Due to the dour economic mood, businesses have become incredibly risk-averse and prolong the job interview process in search of the perfect candidate. Zarusskaia calls this “the unicorn effect.” Based on data she collects from her clients, she has noticed that the average time it takes a client to receive an offer has gone from six to eight weeks prior to 2023, stretching to eight to 12 weeks after 2023.
Job candidates are seeing the same thing. Christine, a public policy professional in Calgary, went through a 10-step interview process for a position at a think tank—including an automated phone interview she was linked to immediately after submitting her application—that ended up stretching out over two months.
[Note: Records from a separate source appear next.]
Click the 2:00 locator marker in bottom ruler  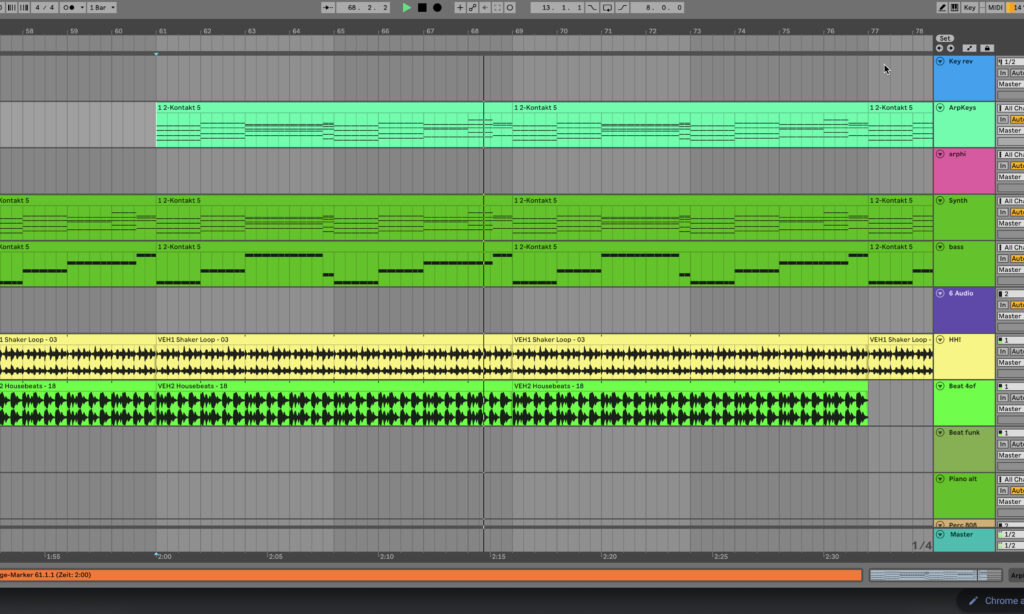point(162,556)
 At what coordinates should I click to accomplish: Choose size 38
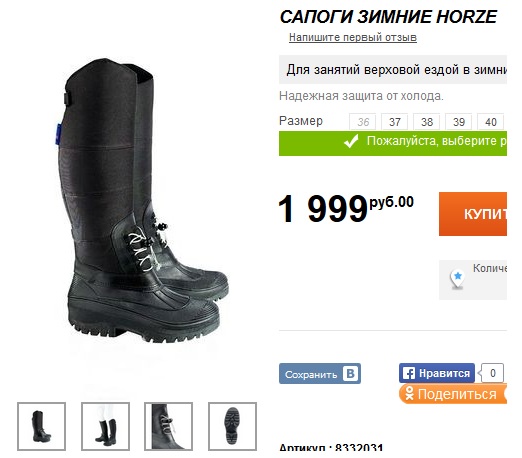427,122
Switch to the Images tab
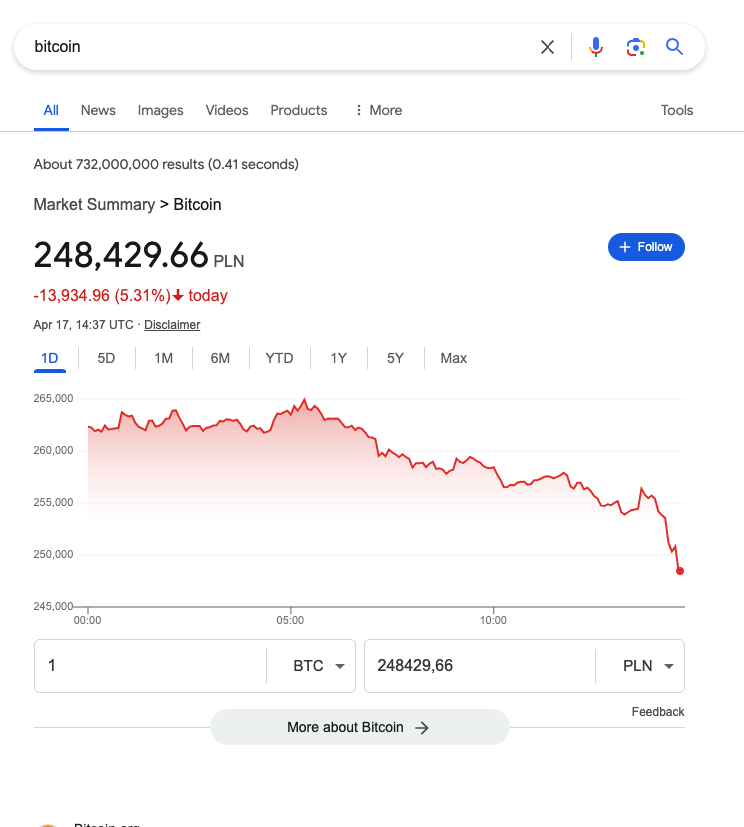Image resolution: width=744 pixels, height=827 pixels. point(160,110)
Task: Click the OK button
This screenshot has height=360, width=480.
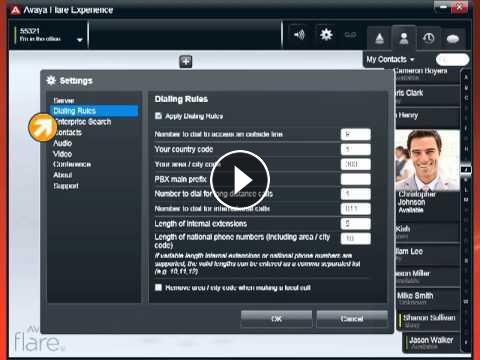Action: (x=276, y=319)
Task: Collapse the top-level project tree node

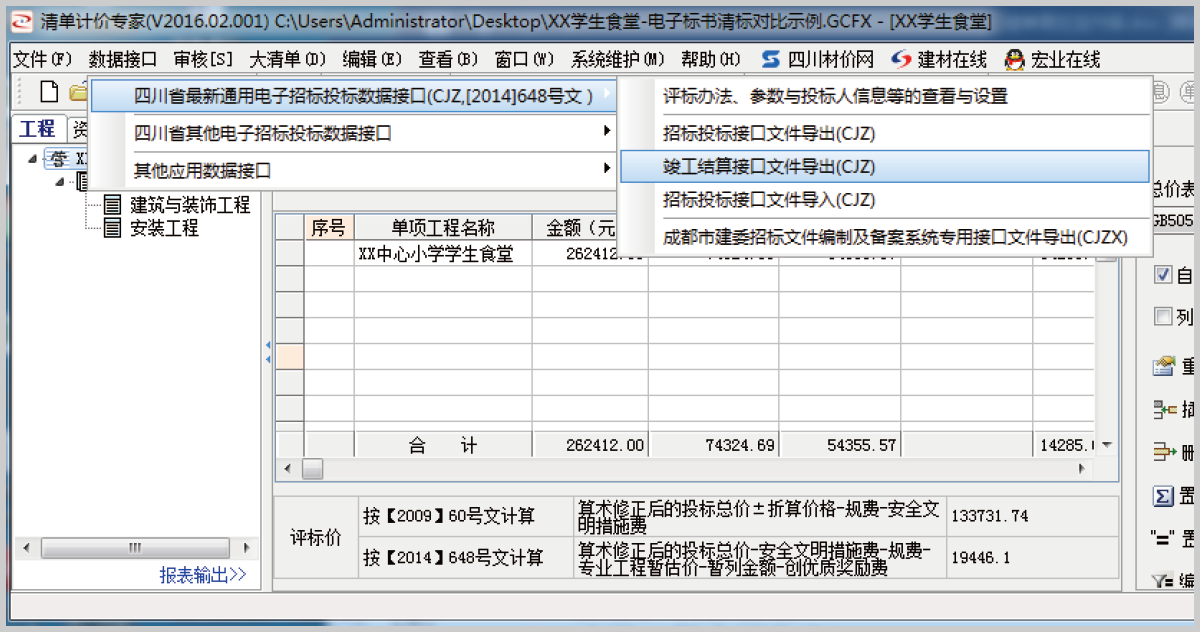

Meanwhile, Brianne, a recent PhD grad in bioethics, applied for a job at a U.S. hospital network in September and didn’t hear back about a first interview until January. “I had forgotten I even applied to it,” she says. After a whirlwind four interviews in five days, she waited two weeks before receiving a stock email alerting her that her candidacy had been unsuccessful. “It’s very disheartening,” she says.
It can amount to days of uncompensated labour. Jill, the social media specialist, estimates she spent approximately 10 hours putting together the strategy deck. “I’ve had assignments where [companies] say, ‘Don’t spend more than three hours on it.’ That’s nice, but if you really want the job, you’re going to create a deck and a presentation and take time to do it,” she says. The next time she’s asked to complete an onerous free assignment for a job she’s not super stoked about, she plans on pulling out her application.
This back and forth is bad for employers, too. Paola Accettola, CEO of True North HR Consulting, points out that asking candidates to jump through seemingly endless hoops can end up driving away top talent. Candidates can be, well, candid, when it comes to discussing negative experiences with peers or on platforms like Glassdoor, which have the potential to damage a company’s reputation and deter future candidates.
Some major tech companies outline interview processes in advance, which at least offers transparency on how long everything will take. Shopify has published guides to its technical interviews, including a “Life Story” call, a one-hour interview “about your past personal and professional experiences.” Google now tells candidates it uses work sample tests and structured interview questions instead of the infamous brainteaser questions that it stopped using in the early 2010s, admitting they didn’t predict how well someone does on the job.
But none of this helps if companies aren’t sure what their hiring plan is. Martin Hauck, HR expert and founder of The People People Group, says recruiters often find themselves working to fill roles that end up being canceled.
“If you’ve been doing [recruiting] for long enough, you kind of know when it’s going to happen, but you can’t reach out to candidates and say, ‘I think this role is going to get canceled,’ because you’re trying to make sure that you’ve got a warm pipeline of people,” he says. This internal miscommunication can end up spiralling outwards, causing confusion and disappointment, and candidates bear the brunt of it.
True North’s Accettola recommends companies define what they’re looking for—from salary expectations to personality to team dynamics—before circulating a job posting. She also cautions against relying too much on digital tools, and suggests proactively sourcing candidates through referrals and networking instead of online job ads. “My biggest advice is to go back to a little more of the personal touch when it comes to recruiting, and I guarantee you’ll find the best candidates.”
She similarly advises companies to trim down onerous hiring processes to three interviews and one hour’s worth of testing for most roles to determine if a candidate is a fit—and to improve their communication. “Even a simple ‘we’ve moved forward with another candidate’ email is better than silence,” she says.